**HOW TO COMPLETE THIS TASK**
Copy each line of the entries that contains the word "bijou".

**RECORDED INFORMATION**

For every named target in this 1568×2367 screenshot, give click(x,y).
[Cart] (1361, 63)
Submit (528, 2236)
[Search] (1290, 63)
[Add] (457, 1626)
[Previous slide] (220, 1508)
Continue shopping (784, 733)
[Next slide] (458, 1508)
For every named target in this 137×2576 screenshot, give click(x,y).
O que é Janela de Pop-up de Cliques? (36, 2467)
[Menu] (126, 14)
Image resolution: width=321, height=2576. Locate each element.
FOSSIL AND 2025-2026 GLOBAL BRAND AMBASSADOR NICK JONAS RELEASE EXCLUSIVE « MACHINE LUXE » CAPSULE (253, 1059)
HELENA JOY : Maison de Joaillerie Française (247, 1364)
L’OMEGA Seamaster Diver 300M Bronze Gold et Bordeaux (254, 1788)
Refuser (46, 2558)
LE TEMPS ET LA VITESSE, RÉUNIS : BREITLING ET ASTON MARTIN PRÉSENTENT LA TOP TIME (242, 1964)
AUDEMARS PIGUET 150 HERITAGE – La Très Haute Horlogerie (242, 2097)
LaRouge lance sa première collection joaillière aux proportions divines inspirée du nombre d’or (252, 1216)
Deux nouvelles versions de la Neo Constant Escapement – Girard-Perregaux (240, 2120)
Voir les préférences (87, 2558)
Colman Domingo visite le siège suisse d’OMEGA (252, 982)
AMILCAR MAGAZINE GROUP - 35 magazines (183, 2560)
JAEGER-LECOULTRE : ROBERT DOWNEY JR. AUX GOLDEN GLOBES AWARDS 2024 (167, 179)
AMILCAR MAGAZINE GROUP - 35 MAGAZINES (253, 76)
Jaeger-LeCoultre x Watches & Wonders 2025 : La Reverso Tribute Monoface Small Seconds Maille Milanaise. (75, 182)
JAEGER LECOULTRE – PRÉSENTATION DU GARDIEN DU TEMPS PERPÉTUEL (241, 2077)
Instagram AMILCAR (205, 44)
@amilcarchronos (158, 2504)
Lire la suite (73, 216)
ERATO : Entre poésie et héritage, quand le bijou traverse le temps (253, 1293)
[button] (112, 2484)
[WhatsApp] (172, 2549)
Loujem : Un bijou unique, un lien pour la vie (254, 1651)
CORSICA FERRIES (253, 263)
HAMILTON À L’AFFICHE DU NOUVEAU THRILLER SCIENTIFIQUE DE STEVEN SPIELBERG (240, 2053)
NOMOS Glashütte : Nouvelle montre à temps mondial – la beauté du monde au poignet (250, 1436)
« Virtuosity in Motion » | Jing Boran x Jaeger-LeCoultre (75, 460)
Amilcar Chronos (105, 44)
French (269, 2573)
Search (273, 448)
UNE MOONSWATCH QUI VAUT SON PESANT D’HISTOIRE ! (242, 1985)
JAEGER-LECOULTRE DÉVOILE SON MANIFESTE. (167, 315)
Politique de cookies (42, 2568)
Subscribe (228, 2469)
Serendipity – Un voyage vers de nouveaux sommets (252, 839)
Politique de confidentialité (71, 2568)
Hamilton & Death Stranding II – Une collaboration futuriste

**WRITTEN RESPONSE**
ERATO : Entre poésie et héritage, quand le bijou traverse le temps (253, 1293)
Loujem : Un bijou unique, un lien pour la vie (254, 1651)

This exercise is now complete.